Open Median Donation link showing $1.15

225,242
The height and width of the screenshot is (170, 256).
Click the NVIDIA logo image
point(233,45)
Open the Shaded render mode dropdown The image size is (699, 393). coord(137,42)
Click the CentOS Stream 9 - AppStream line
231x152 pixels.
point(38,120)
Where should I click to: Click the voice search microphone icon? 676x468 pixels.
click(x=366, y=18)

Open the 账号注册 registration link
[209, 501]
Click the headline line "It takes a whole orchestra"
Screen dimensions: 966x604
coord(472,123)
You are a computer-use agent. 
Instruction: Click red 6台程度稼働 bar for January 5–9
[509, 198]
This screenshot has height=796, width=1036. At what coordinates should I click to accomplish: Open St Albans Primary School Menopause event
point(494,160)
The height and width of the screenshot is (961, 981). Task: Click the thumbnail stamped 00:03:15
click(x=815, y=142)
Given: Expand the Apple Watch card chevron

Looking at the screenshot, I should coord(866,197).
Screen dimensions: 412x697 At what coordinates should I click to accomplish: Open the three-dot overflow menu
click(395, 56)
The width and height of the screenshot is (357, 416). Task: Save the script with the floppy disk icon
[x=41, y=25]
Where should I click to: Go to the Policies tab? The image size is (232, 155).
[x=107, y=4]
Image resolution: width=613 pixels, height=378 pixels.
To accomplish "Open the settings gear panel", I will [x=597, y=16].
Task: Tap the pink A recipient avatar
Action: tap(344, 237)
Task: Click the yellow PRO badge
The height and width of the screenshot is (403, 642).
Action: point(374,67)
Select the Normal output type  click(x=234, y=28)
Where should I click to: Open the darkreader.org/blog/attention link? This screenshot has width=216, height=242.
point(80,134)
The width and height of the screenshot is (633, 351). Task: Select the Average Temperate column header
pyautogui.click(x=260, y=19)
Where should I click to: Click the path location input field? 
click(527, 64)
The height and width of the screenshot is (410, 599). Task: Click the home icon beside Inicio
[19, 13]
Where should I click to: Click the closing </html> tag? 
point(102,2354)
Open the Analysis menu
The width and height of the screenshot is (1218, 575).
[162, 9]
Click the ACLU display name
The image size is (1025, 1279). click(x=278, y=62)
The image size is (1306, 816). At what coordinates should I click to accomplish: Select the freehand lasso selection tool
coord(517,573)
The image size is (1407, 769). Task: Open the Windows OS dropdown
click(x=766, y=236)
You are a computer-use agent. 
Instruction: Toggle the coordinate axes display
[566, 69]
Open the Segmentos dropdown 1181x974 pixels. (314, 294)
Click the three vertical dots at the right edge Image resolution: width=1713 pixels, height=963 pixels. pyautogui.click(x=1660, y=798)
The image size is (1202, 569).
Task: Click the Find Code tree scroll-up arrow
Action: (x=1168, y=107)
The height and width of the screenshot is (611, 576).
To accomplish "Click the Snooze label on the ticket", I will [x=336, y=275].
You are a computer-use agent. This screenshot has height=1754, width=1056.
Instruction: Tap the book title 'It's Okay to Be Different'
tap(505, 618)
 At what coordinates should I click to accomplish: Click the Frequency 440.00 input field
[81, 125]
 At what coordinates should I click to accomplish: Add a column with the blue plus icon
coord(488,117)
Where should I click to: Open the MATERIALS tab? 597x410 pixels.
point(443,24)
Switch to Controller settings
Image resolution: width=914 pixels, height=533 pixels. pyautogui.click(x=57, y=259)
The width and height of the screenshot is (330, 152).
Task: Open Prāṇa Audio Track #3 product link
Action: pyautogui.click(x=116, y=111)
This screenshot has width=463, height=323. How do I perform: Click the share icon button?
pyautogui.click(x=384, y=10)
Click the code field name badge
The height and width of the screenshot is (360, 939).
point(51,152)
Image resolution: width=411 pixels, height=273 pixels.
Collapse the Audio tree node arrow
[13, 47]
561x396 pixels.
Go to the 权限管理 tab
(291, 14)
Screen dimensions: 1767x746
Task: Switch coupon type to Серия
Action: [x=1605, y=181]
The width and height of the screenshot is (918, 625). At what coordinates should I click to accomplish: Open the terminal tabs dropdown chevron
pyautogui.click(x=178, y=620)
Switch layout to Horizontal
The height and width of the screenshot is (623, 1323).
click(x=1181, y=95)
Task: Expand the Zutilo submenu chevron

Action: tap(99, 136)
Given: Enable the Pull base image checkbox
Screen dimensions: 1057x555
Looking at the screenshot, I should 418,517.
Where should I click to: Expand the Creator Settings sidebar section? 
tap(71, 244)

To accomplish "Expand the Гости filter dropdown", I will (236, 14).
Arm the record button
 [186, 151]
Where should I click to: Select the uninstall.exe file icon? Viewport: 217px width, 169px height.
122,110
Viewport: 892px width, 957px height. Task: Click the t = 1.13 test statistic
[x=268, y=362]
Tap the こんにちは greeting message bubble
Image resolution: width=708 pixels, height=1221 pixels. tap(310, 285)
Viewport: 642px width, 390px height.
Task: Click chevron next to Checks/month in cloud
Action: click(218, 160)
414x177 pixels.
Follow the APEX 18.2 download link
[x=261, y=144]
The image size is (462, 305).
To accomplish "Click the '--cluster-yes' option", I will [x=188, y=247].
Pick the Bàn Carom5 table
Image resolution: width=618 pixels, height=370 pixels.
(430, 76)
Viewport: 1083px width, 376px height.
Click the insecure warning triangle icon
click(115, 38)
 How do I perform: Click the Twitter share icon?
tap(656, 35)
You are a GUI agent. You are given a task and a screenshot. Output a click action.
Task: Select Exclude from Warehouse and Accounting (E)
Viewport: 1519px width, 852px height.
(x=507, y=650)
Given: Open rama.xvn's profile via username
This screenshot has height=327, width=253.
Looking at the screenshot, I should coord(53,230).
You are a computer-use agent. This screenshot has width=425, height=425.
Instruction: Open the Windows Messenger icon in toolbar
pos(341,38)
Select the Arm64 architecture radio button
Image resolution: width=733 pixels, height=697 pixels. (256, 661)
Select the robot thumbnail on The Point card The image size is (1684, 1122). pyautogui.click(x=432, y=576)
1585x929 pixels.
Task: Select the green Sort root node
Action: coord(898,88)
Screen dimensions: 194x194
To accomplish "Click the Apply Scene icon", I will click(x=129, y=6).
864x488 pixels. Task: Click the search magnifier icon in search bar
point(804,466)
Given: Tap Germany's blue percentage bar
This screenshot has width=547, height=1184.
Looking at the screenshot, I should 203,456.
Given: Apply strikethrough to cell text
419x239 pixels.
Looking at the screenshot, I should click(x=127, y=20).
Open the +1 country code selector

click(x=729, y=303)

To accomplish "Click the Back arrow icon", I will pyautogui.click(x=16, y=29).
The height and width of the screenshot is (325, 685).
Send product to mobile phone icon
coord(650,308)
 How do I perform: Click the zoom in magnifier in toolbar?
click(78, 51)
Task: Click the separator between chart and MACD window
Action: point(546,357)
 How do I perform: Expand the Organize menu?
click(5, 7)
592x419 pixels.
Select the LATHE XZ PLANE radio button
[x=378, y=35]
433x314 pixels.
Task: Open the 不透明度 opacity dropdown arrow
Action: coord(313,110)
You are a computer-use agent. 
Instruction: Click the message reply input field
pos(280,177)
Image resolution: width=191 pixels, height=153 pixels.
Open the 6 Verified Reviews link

### Problem:
Reproducing the whole listing above is not the task. Copy exactly only the lines from the one with "Open the Shaded" to the one with "Open the Analysis menu", both kept.

### Solution to this task:
Open the Shaded render mode dropdown The image size is (699, 393). coord(137,42)
Click the CentOS Stream 9 - AppStream line
231x152 pixels.
point(38,120)
Where should I click to: Click the voice search microphone icon? 676x468 pixels.
click(x=366, y=18)

Open the 账号注册 registration link
[209, 501]
Click the headline line "It takes a whole orchestra"
Screen dimensions: 966x604
coord(472,123)
You are a computer-use agent. 
Instruction: Click red 6台程度稼働 bar for January 5–9
[509, 198]
This screenshot has height=796, width=1036. At what coordinates should I click to accomplish: Open St Albans Primary School Menopause event
point(494,160)
The height and width of the screenshot is (961, 981). Task: Click the thumbnail stamped 00:03:15
click(x=815, y=142)
Given: Expand the Apple Watch card chevron

Looking at the screenshot, I should coord(866,197).
Screen dimensions: 412x697 At what coordinates should I click to accomplish: Open the three-dot overflow menu
click(395, 56)
The width and height of the screenshot is (357, 416). Task: Save the script with the floppy disk icon
[x=41, y=25]
Where should I click to: Go to the Policies tab? The image size is (232, 155).
[x=107, y=4]
Image resolution: width=613 pixels, height=378 pixels.
To accomplish "Open the settings gear panel", I will [x=597, y=16].
Task: Tap the pink A recipient avatar
Action: tap(344, 237)
Task: Click the yellow PRO badge
The height and width of the screenshot is (403, 642).
Action: point(374,67)
Select the Normal output type  click(x=234, y=28)
Where should I click to: Open the darkreader.org/blog/attention link? This screenshot has width=216, height=242.
point(80,134)
The width and height of the screenshot is (633, 351). Task: Select the Average Temperate column header
pyautogui.click(x=260, y=19)
Where should I click to: Click the path location input field? 
click(527, 64)
The height and width of the screenshot is (410, 599). Task: Click the home icon beside Inicio
[19, 13]
Where should I click to: Click the closing </html> tag? 
point(102,2354)
Open the Analysis menu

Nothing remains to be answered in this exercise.